Work required:
Convert the rows from the line with "coordinates (376, 541)." to the line with "coordinates (240, 283)." into a two-column CSV with the headers input and output. Give one CSV line per row, with the row's text under input and its answer under output, each in a single quoted field with line breaks replaced by spaces.

Records for processing:
######

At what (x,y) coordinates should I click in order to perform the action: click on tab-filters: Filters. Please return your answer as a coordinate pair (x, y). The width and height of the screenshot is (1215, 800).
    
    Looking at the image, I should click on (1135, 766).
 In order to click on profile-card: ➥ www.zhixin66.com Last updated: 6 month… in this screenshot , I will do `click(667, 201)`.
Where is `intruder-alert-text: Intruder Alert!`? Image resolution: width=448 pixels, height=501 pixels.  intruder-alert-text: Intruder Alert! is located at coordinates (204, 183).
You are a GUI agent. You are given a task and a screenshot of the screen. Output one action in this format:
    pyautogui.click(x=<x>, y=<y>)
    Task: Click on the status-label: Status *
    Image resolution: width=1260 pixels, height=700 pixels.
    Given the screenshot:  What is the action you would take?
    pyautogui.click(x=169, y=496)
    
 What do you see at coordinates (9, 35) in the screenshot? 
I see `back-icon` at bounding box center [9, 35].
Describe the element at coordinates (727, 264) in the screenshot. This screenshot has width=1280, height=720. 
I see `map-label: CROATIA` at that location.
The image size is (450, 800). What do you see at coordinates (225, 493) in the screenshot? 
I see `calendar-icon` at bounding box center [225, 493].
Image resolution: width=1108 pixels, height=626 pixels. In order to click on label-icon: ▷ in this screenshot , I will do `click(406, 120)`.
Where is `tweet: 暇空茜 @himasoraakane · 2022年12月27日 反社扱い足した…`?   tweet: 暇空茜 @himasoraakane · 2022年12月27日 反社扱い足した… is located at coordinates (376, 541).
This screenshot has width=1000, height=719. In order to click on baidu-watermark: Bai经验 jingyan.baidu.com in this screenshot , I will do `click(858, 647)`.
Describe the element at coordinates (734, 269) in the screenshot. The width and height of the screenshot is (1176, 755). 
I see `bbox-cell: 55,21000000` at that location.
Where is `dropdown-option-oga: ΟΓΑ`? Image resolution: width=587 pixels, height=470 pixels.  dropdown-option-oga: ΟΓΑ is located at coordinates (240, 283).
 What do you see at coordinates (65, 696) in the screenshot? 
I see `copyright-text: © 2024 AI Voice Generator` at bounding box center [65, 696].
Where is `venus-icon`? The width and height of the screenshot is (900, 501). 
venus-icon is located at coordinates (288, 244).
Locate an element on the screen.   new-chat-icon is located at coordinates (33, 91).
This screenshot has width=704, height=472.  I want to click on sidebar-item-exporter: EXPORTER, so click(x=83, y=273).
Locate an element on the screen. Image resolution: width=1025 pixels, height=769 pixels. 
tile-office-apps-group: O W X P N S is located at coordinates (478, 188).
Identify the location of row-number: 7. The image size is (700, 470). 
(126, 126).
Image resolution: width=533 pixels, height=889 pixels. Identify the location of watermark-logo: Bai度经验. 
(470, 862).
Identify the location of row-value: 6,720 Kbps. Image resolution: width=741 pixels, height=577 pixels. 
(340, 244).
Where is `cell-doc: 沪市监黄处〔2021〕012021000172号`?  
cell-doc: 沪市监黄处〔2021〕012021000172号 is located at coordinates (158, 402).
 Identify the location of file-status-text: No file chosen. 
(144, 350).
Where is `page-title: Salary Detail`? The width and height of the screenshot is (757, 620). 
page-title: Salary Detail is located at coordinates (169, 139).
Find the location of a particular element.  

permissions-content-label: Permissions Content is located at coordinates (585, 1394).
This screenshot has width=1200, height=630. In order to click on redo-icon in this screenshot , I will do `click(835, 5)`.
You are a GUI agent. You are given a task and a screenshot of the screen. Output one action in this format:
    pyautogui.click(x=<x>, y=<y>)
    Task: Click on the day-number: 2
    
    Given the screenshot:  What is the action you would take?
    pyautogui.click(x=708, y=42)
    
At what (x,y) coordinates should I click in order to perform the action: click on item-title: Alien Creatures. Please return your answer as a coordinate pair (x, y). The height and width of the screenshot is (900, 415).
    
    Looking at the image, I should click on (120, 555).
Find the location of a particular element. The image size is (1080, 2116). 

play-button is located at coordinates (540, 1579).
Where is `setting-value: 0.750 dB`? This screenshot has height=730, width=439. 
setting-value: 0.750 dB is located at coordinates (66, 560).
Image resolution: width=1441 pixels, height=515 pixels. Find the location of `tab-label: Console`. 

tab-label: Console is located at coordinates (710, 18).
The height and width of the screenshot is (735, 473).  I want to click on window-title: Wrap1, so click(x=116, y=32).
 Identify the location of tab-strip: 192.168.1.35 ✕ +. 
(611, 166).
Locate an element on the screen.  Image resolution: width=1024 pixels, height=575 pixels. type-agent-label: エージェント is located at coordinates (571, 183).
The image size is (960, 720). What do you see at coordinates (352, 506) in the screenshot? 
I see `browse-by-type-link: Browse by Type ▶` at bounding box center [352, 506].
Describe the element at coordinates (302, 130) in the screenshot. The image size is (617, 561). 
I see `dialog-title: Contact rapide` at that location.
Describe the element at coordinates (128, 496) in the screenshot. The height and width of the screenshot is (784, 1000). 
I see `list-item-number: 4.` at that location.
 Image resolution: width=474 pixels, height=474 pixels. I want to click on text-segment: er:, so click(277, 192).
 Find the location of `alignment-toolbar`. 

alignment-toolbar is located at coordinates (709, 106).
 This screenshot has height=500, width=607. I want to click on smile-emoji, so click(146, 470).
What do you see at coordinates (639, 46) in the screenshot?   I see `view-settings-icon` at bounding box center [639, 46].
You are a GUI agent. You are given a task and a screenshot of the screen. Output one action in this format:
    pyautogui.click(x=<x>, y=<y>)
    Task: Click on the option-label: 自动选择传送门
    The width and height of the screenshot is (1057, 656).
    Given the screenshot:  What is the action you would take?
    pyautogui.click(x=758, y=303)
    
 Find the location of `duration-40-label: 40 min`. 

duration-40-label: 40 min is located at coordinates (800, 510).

######

Exercise response:
input,output
"Where is `tweet: 暇空茜 @himasoraakane · 2022年12月27日 反社扱い足した…`?","tweet: 暇空茜 @himasoraakane · 2022年12月27日 反社扱い足した… is located at coordinates (376, 541)."
"This screenshot has width=1000, height=719. In order to click on baidu-watermark: Bai经验 jingyan.baidu.com in this screenshot",", I will do `click(858, 647)`."
"Describe the element at coordinates (734, 269) in the screenshot. The width and height of the screenshot is (1176, 755).","I see `bbox-cell: 55,21000000` at that location."
"Where is `dropdown-option-oga: ΟΓΑ`? Image resolution: width=587 pixels, height=470 pixels.","dropdown-option-oga: ΟΓΑ is located at coordinates (240, 283)."